Ukraine certainly appeared to interpret India’s endorsement of Russia’s legitimate interests as far more hostile than Beijing’s position on Russia’s actions. According to the Telegraph India, a Ukrainian embassy spokesperson stationed in Delhi responded to Menon’s comments by saying: “We are not sure how Russia can be seen having legitimate interests in the territory of another country. In our view, and in the view of much of the international community, this is a direct act of aggression and we cannot accept any justification for it.”
The larger question, of course, is why India decided to take such a relatively pro-Russian stance on the Ukraine issue? There are a number of possibilities.
First, India and Russia have long-standing ties and Moscow is Delhi’s top arms provider. Moreover, Russia and the former Soviet Union has been nearly alone in the international community in continue to back India during crucial moments such as following its 1974 and 1998 nuclear tests.
It’s also possible that Delhi believes Russia’s intervention offers the best chance of stabilizing Ukraine.
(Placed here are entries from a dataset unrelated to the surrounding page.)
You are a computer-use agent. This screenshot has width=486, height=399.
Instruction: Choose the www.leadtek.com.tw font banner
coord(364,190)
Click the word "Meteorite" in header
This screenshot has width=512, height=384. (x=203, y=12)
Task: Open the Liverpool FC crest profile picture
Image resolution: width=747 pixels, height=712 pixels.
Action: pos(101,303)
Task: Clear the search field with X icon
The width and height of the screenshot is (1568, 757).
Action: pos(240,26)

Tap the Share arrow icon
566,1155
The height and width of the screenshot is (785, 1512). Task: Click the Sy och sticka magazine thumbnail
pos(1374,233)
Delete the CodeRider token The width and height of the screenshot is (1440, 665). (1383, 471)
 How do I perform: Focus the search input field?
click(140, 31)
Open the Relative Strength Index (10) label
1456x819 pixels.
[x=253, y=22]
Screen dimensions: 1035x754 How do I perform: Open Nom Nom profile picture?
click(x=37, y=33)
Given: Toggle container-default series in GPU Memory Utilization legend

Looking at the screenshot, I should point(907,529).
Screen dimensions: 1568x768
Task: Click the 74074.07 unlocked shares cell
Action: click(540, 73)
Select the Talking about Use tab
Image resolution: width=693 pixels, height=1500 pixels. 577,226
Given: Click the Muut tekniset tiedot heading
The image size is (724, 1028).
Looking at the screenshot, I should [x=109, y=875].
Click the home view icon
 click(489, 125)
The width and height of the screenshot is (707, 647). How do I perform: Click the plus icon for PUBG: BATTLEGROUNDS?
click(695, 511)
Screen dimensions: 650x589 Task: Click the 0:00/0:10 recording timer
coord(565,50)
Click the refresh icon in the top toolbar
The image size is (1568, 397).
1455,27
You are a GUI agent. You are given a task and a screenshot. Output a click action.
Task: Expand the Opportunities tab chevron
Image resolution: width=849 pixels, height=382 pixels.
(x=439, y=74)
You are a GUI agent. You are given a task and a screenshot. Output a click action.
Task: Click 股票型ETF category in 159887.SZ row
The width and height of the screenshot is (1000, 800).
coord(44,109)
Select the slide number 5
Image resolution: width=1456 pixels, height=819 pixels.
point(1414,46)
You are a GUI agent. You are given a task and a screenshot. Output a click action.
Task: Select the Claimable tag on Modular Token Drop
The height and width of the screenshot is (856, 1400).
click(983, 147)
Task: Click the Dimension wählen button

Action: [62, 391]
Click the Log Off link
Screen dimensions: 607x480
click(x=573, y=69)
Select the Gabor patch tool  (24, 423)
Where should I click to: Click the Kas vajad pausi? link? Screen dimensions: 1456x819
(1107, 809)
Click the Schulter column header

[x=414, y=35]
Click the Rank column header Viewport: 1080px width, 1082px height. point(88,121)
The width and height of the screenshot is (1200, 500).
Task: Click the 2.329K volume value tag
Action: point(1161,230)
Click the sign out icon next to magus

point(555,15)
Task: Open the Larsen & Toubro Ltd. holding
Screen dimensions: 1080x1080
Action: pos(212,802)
India’s Foreign Ministry on Thursday also released a statement noting that there are “more than 5,000 Indian nationals, including about 4,000 students, in different parts of Ukraine.” At the same time, India’s overall interest in Ukraine is fairly negligible—certainly less than China’s, for instance—and thus Delhi might assess that it has more to gain by publicly sticking by Moscow at a time when it desperately needs support.
India also has plenty of interests in certain regions along its peripheral, and at certain times—such as during the Sri Lanka Civil War—has intervened to protect various societal groups with strong ties to India. Unlike China, then, India may assess it has an interest in an international precedent in which major powers can intervene in countries along their borders. At the same time, such an international precedent could be used by Pakistan to justify intervening in Kashmir.
Telegraph India offers another reason. According to the report cited above, Indian officials have told Telegraph India that, in the newspaper’s words, Delhi is “convinced that the West’s tacit support for a series of attempted coups against democratically elected governments — in Egypt, Thailand and now Ukraine — has only weakened democratic roots in these countries.”
This rationale would be consistent with India’s long-standing, deep-seated abhorrence to anything that merely resembles Western imperialism. At the same time, India has not historically made supporting democracy abroad a central tenet of its foreign policy.